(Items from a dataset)
□ □ □

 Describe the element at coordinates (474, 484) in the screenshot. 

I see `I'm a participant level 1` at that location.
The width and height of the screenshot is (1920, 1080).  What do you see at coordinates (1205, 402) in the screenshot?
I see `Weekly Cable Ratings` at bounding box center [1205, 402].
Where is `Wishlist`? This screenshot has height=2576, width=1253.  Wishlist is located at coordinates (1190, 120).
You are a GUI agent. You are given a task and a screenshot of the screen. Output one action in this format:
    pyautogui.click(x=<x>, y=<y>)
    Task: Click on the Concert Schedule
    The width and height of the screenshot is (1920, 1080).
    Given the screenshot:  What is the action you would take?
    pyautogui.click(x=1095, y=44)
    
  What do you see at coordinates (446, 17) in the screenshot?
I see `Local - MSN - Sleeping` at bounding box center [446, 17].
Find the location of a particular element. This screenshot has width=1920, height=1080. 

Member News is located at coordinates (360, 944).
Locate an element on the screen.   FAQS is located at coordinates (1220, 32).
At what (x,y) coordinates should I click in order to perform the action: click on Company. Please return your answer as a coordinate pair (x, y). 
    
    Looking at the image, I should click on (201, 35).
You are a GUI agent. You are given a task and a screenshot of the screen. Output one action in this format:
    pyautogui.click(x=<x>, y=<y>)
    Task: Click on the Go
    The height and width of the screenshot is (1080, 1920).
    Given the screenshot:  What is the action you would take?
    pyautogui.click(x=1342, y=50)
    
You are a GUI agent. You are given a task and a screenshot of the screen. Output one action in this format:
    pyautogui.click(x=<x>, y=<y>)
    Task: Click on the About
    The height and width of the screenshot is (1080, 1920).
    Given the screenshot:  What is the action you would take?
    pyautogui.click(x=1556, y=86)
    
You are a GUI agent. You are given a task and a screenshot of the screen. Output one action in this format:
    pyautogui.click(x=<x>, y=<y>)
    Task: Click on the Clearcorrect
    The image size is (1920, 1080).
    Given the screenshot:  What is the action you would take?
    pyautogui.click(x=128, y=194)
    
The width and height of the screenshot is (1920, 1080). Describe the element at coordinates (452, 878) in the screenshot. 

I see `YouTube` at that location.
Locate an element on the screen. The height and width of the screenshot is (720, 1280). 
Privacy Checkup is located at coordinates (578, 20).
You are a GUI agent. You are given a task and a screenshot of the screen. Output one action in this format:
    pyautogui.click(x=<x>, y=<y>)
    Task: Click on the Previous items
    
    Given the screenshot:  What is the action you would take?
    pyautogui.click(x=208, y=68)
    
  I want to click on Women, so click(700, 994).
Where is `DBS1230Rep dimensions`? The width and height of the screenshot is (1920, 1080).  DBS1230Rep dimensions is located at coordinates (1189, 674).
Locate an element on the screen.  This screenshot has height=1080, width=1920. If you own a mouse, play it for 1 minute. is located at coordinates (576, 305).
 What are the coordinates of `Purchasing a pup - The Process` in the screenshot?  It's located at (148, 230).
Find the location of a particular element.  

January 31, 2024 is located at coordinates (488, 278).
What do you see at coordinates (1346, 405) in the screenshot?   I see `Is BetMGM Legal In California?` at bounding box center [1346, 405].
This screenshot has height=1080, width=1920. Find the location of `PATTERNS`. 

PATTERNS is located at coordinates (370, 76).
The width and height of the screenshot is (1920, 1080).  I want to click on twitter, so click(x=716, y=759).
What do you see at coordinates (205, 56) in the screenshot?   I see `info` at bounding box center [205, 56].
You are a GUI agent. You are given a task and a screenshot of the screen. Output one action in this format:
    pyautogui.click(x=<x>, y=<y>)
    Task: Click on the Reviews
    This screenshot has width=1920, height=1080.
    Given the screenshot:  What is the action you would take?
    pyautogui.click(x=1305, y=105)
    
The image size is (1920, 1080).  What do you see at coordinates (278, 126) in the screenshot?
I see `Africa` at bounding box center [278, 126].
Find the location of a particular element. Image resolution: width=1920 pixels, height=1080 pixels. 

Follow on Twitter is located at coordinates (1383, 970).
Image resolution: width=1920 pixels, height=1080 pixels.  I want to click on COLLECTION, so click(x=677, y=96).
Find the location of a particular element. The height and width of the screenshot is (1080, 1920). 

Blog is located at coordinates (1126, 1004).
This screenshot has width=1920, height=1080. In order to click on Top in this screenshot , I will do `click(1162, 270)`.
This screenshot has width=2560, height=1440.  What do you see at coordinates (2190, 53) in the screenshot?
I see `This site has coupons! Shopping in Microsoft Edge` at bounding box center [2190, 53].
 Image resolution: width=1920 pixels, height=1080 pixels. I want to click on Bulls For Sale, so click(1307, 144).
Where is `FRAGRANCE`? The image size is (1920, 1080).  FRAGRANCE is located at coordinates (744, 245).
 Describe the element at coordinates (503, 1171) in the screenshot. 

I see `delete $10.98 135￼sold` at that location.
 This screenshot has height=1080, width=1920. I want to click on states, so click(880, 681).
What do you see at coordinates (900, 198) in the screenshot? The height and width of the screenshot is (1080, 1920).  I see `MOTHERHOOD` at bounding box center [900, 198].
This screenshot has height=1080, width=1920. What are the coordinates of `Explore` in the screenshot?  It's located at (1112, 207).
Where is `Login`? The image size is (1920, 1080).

□ □ □

Written task
Copy the records from the start through the line with "coordinates (1190, 120).", substituting "Identify" for "Describe" and keeping everything else unchanged.

Response to this exercise
 Identify the element at coordinates (474, 484) in the screenshot. 

I see `I'm a participant level 1` at that location.
The width and height of the screenshot is (1920, 1080).  What do you see at coordinates (1205, 402) in the screenshot?
I see `Weekly Cable Ratings` at bounding box center [1205, 402].
Where is `Wishlist`? This screenshot has height=2576, width=1253.  Wishlist is located at coordinates (1190, 120).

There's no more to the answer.